为了明确调节性T细胞（Tregs）是否可在腹主动脉瘤（AAA）形成中发挥有益作用及其具体的作用机制，本课题首先在高脂喂养的ApoE敲基因小鼠泵入Ang II，观察外源性给予Tregs、Tregs体内抑制及FoxP3敲除后对AAA的发生率和分型的影响，并利用激光共聚焦、免疫组化、实时定量RT-PCR、Western blot等技术对小鼠AAA组织细胞凋亡、胶原代谢、氧化应激、炎症反应等指标和关键信号分子进行定性定量分析。体外试验部分Tregs与血管平滑肌细胞或巨噬细胞共培养后给予Ang II刺激，观察其对细胞凋亡、胶原合成和降解、氧化应激、炎性反应以及下游信号通路的影响，明确Tregs对血管平滑肌细胞和巨噬细胞的作用及其分子机制。本课题的实施将证实我们的假说"外源性输入的Tregs可抑制AAA的形成"，并阐明相关的分子机制，从而为预防和治疗AAA这一重大疾病提供新的治疗策略。

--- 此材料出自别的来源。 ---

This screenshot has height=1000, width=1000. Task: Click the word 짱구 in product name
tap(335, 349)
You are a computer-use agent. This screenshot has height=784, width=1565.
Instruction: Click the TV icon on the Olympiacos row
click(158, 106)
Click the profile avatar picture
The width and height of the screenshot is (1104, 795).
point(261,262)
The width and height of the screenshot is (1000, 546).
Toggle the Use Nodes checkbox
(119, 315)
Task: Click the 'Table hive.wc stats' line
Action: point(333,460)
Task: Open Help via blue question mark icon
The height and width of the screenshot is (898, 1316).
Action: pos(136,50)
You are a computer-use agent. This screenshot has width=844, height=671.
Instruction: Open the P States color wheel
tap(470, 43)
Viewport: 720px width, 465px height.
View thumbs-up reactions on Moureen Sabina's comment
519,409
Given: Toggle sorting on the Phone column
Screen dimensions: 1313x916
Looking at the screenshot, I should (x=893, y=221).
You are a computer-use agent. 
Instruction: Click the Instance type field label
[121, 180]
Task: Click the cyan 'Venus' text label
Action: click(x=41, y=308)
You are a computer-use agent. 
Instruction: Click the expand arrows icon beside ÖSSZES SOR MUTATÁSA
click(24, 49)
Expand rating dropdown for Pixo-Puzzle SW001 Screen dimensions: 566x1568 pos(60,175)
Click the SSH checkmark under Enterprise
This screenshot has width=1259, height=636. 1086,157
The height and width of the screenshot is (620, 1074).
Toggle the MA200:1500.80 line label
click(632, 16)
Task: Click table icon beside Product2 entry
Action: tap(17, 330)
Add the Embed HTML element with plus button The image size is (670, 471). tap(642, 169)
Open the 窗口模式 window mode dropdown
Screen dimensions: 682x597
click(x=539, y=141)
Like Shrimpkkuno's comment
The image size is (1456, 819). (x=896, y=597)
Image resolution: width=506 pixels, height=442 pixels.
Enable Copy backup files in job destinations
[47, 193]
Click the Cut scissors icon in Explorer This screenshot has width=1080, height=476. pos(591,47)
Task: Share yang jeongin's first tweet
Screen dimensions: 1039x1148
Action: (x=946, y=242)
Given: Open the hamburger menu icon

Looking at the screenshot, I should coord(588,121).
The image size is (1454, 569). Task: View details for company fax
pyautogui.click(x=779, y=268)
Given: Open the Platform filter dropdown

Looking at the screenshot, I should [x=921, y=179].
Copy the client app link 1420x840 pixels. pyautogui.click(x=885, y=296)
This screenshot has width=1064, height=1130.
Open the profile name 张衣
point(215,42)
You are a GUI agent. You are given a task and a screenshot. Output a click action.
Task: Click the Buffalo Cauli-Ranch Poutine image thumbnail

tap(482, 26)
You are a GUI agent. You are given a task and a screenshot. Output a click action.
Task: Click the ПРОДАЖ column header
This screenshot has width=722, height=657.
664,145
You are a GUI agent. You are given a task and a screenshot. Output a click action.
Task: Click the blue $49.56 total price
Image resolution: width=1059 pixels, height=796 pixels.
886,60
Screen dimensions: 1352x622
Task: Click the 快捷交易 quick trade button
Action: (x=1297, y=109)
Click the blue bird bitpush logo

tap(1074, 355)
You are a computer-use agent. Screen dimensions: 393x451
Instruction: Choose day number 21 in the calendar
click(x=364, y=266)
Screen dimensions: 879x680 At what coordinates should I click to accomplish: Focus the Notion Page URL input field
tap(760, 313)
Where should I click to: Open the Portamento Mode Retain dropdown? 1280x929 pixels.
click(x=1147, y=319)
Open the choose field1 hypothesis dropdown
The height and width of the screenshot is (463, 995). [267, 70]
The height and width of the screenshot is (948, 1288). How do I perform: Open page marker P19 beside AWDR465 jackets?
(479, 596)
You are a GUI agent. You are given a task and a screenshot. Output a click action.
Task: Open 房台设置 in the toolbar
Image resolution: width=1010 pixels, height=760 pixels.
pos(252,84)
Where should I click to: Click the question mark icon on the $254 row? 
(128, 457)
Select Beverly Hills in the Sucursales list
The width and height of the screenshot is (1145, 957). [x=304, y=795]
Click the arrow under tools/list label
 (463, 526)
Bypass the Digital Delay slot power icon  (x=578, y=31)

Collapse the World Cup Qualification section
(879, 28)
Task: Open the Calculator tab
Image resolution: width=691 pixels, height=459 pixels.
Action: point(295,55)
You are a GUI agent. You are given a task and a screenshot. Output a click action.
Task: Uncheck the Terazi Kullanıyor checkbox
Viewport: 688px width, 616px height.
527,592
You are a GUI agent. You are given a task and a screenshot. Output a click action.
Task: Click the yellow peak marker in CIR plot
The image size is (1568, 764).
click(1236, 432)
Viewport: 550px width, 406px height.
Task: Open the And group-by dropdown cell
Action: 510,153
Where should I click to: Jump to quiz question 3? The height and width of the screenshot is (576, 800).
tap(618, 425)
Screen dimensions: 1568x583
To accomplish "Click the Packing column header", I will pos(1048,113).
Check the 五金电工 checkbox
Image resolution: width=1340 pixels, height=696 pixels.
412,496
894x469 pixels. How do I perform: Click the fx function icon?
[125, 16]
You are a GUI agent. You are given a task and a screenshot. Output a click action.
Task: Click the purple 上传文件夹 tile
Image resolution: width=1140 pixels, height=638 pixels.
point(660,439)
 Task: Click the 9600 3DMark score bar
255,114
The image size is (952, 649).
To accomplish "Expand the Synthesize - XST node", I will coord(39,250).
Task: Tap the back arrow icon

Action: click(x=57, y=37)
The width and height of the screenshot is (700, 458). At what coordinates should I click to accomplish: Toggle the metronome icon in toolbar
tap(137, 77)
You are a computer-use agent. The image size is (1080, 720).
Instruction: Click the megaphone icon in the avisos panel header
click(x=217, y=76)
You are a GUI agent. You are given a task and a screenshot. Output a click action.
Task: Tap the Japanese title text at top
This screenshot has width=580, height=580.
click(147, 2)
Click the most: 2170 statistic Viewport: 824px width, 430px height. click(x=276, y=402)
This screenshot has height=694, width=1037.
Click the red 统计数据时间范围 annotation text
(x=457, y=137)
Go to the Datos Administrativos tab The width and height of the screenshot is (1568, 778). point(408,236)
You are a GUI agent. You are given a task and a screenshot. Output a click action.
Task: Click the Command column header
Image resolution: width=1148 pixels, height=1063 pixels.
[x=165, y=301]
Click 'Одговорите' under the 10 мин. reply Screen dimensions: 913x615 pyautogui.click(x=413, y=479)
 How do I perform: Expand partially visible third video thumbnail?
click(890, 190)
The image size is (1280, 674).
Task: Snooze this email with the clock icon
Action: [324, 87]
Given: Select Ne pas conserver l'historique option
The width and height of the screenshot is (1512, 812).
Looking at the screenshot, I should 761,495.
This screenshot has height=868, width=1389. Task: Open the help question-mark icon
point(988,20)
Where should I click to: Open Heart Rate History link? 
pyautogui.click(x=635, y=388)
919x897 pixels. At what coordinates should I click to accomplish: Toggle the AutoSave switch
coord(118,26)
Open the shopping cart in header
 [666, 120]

验证在血管紧张素 II诱导的ApoE-/-小鼠腹主动脉瘤（AAA）模型中，调节性T细胞（Tregs）是否可以剂量依赖性的抑制腹主动脉瘤的形成。首先在高脂喂养的ApoE-/-小鼠中，通过持续泵入血管紧张素 II 28天建立AAA模型，后随机分为PBS组，小剂量Tregs组，大剂量Tregs组和PC干预组（拮抗体内Tregs）。AAA的发生率分别为80%，76%，27%和71%。Tregs明显抑制炎症细胞（巨噬细胞和CD4+ T细胞）的浸润，炎症因子（MCP-1，IL-6和ICAM-1）和基质金属蛋白酶（MMP-2和MMP-9）的表达及氧化应激反应，减少血管平滑肌细胞的凋亡，促进抗炎因子（IL-10和TGF-β）的表达。体外研究中， 通过对Tregs和人主动脉平滑肌细胞共培养后证实了Tregs可以减少炎症因子、MMP-2、MMP-9和凋亡相关的Fas-L的产生，抑制NF-κB和ERK1/2的活化，并促进抗炎因子IL-10和TGF-β的表达。另外，Tregs促进巨噬细胞表型由M1型向M2型的转变。应用Transwell板和特异性IL-10及TGF-β的中和抗体，则部分逆转了Tregs的相关作用。因此，外源性Tregs可剂量依赖性的降低血管紧张素 II诱导小鼠AAA的发生率和严重性，其机制包括抑制血管局部炎症细胞的浸润，炎症因子和基质金属蛋白酶的表达及氧化应激反应，减少血管平滑肌细胞的凋亡，促进抗炎因子的表达，而且证明Tregs是通过细胞-细胞直接接触和分泌特异性的因子（IL-10和TGF-β）来发挥作用的。